Rewrite the entries below, replacing every instance of "GUI agent" with "computer-use agent" and keeping everything else the same.

Stored entries:
>>>

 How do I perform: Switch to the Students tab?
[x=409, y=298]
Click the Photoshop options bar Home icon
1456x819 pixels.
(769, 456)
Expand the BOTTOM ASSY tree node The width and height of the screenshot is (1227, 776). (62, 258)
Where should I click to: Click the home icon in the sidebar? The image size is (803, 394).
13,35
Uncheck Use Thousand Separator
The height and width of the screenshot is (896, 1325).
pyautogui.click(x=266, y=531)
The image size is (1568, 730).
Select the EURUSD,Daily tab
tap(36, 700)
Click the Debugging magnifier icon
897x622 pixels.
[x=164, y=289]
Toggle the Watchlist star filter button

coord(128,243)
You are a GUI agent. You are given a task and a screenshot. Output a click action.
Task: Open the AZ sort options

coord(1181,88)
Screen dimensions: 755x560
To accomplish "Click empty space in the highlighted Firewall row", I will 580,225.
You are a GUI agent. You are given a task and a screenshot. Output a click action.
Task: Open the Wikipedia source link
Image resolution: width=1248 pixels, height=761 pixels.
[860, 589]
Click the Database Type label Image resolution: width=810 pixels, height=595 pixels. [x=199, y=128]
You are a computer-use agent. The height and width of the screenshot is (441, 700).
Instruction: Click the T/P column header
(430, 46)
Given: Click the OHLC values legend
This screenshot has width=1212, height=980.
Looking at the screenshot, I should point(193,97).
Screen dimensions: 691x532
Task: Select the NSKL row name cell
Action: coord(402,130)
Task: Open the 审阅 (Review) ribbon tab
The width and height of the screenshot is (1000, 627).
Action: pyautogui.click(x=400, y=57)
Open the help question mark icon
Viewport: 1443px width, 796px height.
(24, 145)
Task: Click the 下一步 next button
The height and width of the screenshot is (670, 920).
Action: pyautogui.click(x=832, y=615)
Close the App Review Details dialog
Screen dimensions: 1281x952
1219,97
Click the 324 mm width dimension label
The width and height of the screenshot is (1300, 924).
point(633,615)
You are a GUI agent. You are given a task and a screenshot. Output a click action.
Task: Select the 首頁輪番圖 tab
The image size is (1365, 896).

<<<

* **Correct result**
 How do I perform: Switch to the Students tab?
[x=409, y=298]
Click the Photoshop options bar Home icon
1456x819 pixels.
(769, 456)
Expand the BOTTOM ASSY tree node The width and height of the screenshot is (1227, 776). (62, 258)
Where should I click to: Click the home icon in the sidebar? The image size is (803, 394).
13,35
Uncheck Use Thousand Separator
The height and width of the screenshot is (896, 1325).
pyautogui.click(x=266, y=531)
The image size is (1568, 730).
Select the EURUSD,Daily tab
tap(36, 700)
Click the Debugging magnifier icon
897x622 pixels.
[x=164, y=289]
Toggle the Watchlist star filter button

coord(128,243)
You are a computer-use agent. You are given a task and a screenshot. Output a click action.
Task: Open the AZ sort options

coord(1181,88)
Screen dimensions: 755x560
To accomplish "Click empty space in the highlighted Firewall row", I will 580,225.
You are a computer-use agent. You are given a task and a screenshot. Output a click action.
Task: Open the Wikipedia source link
Image resolution: width=1248 pixels, height=761 pixels.
[860, 589]
Click the Database Type label Image resolution: width=810 pixels, height=595 pixels. [x=199, y=128]
You are a computer-use agent. The height and width of the screenshot is (441, 700).
Instruction: Click the T/P column header
(430, 46)
Given: Click the OHLC values legend
This screenshot has width=1212, height=980.
Looking at the screenshot, I should point(193,97).
Screen dimensions: 691x532
Task: Select the NSKL row name cell
Action: coord(402,130)
Task: Open the 审阅 (Review) ribbon tab
The width and height of the screenshot is (1000, 627).
Action: pyautogui.click(x=400, y=57)
Open the help question mark icon
Viewport: 1443px width, 796px height.
(24, 145)
Task: Click the 下一步 next button
The height and width of the screenshot is (670, 920).
Action: pyautogui.click(x=832, y=615)
Close the App Review Details dialog
Screen dimensions: 1281x952
1219,97
Click the 324 mm width dimension label
The width and height of the screenshot is (1300, 924).
point(633,615)
You are a computer-use agent. You are given a task and a screenshot. Output a click action.
Task: Select the 首頁輪番圖 tab
The image size is (1365, 896).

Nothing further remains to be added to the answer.